Political parties across Britain and Ireland have urged British Prime Minister Boris Johnson to resign following an unprecedented ruling today by the Supreme Court in London that his suspension of the Westminster parliament was unlawful.
Protesters celebrated outside the Supreme Court in London after judges ruled that Johnson’s advice to the English queen to prorogue Westminster for five weeks was unlawful.
The decision of the eleven judges on the panel was announced by the court’s president Lady Hale. She said this was not a normal prorogation of parliament, and it took place in “quite exceptional circumstances”.
“The decision to advise her majesty to prorogue parliament was unlawful because it had the effect of frustrating or preventing the ability of parliament to carry out its constitutional functions without reasonable justification,” she said.
The speaker of the British House of Commons has said that Westminster will resume its business tomorrow morning.
The decision is another black day for a political establishment and a system of governance which have crumbled under the failure to agree a deal to leave the European Union.
Despite a unanimous decision, there were lingering doubts over whether Johnson’s extreme-right administration would even recognise the parliament’s return. He has previously declared his willingness to ignore the rule of law in pursuit of a Brexit deadline of October 31.
Today, Johnson said he “strongly disagrees” with the court ruling but that he accepted that Westminster “will come back”.
Speaking from New York he said: “As the law currently stands, the UK leaves the EU on October 31st come what may. But the exciting thing for us now is to get a good deal, and that is what we are working on. And to be honest it is not made much easier by this kind of stuff in parliament or in the courts.”
Sinn Fein vice-president Michelle O’Neill said today was “another one of those meltdown moments” for the current Tory regime and that “Boris Johnson should go”.
“What is demonstrates for me is more of the chaos, the dysfunction, the mess that is happening and unfolding day on day in Westminster.”
Opposition Labour leader Jeremy Corbyn said Johnson’s contempt for democracy and his abuse of power had been exposed.
“A Labour government would want to be held to account. I invite Boris Johnson in the historic words to consider his position.”
Liberal Democrat leader Jo Swinson said the judgement “confirms what we already knew - Boris Johnson isn’t fit to be prime minister. He’s misled queen and country, and unlawfully silenced the people’s representatives.”
Sinn Fein President Mary Lou McDonald said the judgement was a “constitutional earthquake” which reflected the chaos that has arisen.
“Boris Johnson needs to understand that Ireland will not be the collateral damage for his Tory Brexit ambitions,” she said.

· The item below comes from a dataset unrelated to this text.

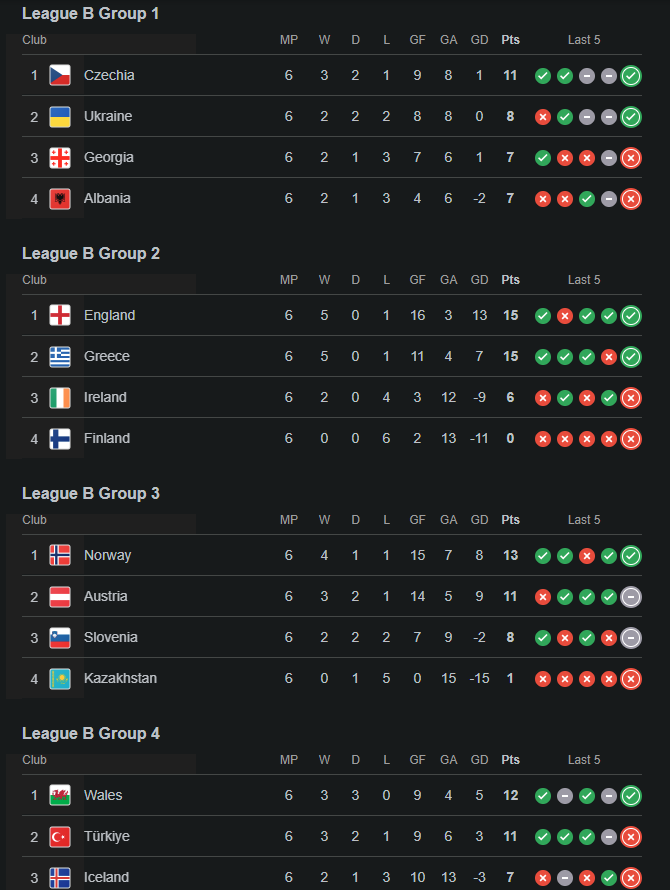Click the England flag icon
Screen dimensions: 670x890
pos(60,315)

“It comes as no surprise that the Tory party would disregard democracy.
“The British Government has ridden roughshod over the democratic will of the people of the north of Ireland who did not consent to Brexit and who voted to remain.
“Brexit has been driven by the hardliners in the Tory party. It is our job to defend our national interests. The backstop, in its entirety, is the bottom line to protect Irish rights and agreements. It is imperative that Irish leaders remain steadfast in this position. Now is not the time to blink.
“We should not be distracted by the ongoing drama at Westminster. We need a united front to stand up for our people, to protect our livelihoods and our hard-won peace agreements. Planning must also start for constitutional change and ultimately, the ending of partition in Ireland.”